(Task inputs)

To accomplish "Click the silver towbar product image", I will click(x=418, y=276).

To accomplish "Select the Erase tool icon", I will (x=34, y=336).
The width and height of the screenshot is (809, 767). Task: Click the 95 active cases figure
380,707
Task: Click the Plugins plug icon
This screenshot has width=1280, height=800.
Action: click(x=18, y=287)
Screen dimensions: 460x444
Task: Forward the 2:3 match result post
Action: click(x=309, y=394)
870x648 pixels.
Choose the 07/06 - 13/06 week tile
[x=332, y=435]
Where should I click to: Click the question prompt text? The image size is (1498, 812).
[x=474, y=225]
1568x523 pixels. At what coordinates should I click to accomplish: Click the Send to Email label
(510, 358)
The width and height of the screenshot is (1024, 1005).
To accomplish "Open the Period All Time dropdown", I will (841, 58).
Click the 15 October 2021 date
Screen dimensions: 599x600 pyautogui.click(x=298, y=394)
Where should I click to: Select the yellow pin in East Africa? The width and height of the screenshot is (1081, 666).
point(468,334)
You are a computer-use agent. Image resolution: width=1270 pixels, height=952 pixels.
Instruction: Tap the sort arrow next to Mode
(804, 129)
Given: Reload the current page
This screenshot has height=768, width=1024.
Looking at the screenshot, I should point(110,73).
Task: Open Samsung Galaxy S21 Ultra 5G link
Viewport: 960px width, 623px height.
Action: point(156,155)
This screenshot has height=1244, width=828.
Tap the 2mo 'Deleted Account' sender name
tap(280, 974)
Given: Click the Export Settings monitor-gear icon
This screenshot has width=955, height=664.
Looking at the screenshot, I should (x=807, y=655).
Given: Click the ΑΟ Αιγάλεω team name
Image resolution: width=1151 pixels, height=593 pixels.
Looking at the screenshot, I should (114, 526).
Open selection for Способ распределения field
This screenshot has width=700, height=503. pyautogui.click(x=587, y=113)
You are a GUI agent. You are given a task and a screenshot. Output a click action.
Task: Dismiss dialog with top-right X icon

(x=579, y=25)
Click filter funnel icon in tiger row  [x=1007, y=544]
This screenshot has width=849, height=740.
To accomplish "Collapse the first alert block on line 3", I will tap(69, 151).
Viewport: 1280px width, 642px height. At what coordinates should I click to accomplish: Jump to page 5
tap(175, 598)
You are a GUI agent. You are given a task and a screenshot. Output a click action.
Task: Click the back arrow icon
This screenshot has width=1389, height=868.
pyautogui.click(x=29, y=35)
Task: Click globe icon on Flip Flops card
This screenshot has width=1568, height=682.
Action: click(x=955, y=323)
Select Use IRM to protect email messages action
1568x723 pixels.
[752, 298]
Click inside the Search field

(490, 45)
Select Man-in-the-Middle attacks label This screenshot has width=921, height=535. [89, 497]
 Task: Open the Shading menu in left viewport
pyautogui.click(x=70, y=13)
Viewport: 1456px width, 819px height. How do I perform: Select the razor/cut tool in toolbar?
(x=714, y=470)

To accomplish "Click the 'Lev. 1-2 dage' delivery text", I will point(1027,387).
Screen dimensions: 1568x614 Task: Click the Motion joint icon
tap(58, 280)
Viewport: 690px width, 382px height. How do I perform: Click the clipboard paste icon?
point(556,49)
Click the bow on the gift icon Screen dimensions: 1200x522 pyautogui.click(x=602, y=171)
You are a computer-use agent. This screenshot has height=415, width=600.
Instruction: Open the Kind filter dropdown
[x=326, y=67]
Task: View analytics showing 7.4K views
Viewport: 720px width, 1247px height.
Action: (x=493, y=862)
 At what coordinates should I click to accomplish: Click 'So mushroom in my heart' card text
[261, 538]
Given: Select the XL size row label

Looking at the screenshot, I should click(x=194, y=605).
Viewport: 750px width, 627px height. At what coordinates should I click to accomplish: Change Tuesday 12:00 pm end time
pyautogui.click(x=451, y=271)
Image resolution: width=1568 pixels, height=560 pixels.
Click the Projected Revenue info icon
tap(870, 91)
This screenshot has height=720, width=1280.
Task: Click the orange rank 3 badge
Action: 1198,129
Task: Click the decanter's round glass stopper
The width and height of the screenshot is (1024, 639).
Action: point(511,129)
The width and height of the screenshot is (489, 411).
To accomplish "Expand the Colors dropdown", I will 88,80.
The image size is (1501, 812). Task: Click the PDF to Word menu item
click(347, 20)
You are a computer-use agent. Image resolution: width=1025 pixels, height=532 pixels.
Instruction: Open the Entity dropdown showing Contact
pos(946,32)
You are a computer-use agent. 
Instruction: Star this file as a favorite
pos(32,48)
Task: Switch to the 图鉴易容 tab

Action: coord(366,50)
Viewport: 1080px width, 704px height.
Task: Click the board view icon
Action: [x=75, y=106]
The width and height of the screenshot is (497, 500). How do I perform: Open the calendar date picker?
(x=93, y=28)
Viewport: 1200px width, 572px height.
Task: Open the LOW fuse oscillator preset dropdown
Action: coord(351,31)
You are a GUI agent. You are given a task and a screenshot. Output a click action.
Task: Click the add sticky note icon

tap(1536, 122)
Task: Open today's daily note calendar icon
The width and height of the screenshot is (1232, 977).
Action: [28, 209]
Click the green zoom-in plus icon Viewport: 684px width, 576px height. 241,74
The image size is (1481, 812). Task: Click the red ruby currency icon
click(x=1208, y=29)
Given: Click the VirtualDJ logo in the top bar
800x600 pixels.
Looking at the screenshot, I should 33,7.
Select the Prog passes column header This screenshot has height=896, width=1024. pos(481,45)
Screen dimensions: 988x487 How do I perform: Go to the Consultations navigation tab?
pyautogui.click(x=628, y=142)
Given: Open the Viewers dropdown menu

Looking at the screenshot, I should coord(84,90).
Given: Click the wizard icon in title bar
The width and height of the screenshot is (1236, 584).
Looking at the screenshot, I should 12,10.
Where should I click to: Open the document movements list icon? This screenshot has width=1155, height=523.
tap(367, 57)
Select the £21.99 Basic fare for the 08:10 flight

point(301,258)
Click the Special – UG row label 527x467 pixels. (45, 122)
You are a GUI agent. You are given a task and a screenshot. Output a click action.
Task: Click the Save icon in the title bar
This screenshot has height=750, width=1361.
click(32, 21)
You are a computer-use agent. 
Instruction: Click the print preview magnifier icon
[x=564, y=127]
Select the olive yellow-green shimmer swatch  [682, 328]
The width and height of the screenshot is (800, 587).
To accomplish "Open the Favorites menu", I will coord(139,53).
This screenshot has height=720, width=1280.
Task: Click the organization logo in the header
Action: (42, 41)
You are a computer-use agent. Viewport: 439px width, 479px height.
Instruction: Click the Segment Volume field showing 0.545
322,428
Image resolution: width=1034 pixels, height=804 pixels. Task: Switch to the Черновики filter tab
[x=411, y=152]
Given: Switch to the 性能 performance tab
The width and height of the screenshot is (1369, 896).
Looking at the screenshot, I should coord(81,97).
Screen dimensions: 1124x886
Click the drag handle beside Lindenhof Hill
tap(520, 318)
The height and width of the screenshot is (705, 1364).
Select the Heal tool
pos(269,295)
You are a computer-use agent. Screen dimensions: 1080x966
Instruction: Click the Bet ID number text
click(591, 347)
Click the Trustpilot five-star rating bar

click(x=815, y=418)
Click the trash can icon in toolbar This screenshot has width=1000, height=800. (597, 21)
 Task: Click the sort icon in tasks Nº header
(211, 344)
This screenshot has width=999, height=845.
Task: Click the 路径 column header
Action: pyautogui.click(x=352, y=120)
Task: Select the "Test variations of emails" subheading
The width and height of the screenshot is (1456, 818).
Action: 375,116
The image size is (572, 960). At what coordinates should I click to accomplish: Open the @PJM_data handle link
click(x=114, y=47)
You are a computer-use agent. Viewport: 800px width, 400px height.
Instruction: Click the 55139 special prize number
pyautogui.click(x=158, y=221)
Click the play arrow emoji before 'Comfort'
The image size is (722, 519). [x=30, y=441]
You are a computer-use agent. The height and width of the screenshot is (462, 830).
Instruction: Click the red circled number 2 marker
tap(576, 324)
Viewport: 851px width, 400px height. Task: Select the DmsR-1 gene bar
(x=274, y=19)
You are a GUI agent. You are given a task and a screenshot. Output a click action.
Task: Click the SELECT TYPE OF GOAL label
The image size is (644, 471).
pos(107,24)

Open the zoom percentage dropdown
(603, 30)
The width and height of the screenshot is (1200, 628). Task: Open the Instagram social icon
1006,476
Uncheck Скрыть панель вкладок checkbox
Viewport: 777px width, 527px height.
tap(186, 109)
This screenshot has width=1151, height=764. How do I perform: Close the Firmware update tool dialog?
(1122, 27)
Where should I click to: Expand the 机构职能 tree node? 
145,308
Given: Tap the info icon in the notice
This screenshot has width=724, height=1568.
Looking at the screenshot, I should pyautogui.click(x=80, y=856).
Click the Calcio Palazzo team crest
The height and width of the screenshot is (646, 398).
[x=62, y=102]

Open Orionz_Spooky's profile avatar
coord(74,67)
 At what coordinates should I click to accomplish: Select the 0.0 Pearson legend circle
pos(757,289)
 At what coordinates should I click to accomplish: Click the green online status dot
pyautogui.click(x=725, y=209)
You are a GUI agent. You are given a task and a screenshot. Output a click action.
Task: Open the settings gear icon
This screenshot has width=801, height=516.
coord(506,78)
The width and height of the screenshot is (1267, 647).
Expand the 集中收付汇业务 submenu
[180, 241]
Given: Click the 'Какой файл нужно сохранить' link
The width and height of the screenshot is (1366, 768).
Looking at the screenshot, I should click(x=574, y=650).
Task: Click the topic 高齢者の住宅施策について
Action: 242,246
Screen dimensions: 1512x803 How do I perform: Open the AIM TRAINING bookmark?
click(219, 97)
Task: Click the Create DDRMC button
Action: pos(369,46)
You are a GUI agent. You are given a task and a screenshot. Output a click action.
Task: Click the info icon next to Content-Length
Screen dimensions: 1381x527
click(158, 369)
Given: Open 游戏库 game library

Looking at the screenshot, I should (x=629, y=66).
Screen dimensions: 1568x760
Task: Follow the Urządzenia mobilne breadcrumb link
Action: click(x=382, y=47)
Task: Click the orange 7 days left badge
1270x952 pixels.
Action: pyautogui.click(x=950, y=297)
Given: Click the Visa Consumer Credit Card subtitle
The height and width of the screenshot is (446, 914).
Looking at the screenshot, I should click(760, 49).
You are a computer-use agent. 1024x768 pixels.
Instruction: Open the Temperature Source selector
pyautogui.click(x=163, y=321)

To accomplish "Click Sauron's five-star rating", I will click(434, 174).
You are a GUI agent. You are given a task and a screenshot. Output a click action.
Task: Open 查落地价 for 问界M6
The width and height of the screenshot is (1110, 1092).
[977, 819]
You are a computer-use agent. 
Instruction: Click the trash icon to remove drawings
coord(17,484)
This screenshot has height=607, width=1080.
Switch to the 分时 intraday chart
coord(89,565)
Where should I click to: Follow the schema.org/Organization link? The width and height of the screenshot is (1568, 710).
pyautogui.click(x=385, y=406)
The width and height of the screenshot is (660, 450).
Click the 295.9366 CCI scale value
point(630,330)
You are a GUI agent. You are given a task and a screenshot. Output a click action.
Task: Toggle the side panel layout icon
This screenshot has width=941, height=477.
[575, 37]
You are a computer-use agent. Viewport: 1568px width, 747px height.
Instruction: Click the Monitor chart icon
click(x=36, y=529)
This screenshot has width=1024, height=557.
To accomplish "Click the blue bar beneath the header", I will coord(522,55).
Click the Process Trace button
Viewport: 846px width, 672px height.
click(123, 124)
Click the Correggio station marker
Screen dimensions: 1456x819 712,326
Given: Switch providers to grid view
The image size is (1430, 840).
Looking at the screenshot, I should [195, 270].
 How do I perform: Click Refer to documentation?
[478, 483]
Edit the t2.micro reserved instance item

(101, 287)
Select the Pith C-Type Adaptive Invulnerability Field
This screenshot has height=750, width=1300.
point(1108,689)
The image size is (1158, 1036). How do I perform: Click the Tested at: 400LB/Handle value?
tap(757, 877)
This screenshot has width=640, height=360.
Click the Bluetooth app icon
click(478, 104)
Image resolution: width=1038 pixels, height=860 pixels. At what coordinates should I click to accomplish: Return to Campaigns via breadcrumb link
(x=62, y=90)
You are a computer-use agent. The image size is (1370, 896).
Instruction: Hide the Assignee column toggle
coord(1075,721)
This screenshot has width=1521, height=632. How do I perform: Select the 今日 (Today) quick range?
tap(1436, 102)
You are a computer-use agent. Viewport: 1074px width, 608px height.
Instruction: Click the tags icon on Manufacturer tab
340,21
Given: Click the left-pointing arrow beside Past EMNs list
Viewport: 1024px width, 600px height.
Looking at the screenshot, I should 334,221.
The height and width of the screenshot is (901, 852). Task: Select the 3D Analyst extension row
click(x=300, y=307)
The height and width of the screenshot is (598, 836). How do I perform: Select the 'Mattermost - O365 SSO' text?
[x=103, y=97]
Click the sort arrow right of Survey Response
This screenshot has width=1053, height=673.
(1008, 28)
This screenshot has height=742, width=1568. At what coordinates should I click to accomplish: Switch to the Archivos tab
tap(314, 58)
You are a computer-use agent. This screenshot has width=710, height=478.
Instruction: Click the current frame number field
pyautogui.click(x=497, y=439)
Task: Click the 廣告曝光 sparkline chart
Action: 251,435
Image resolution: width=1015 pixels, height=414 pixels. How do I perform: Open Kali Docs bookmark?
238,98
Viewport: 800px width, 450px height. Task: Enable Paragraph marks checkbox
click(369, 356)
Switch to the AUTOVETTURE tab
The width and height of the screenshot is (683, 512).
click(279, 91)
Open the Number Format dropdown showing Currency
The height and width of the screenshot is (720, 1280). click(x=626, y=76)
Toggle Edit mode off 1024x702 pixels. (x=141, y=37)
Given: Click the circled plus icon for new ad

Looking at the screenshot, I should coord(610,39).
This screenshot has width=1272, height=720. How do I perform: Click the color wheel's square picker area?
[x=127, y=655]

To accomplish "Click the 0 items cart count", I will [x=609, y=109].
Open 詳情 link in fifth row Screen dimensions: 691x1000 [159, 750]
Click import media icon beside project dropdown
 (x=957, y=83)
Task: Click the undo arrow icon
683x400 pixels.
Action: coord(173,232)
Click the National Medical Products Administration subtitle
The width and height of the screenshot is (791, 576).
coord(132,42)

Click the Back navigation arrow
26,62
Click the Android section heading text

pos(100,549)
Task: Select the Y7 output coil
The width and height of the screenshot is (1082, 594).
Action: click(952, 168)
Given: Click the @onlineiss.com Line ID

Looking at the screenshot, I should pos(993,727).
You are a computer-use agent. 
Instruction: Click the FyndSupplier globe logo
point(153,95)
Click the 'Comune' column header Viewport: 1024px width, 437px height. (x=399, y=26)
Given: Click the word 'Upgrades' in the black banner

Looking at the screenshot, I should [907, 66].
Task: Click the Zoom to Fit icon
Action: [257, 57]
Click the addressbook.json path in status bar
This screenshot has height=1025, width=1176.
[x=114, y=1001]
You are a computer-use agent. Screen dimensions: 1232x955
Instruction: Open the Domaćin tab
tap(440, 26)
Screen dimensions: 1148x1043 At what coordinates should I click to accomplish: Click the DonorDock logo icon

(End Task inputs)

Try it: The reply should consist only of the line containing "Instruction: Open the Domaćin tab" and all lines after it in the listing above, reproduced exactly.

Problem solution:
Instruction: Open the Domaćin tab
tap(440, 26)
Screen dimensions: 1148x1043 At what coordinates should I click to accomplish: Click the DonorDock logo icon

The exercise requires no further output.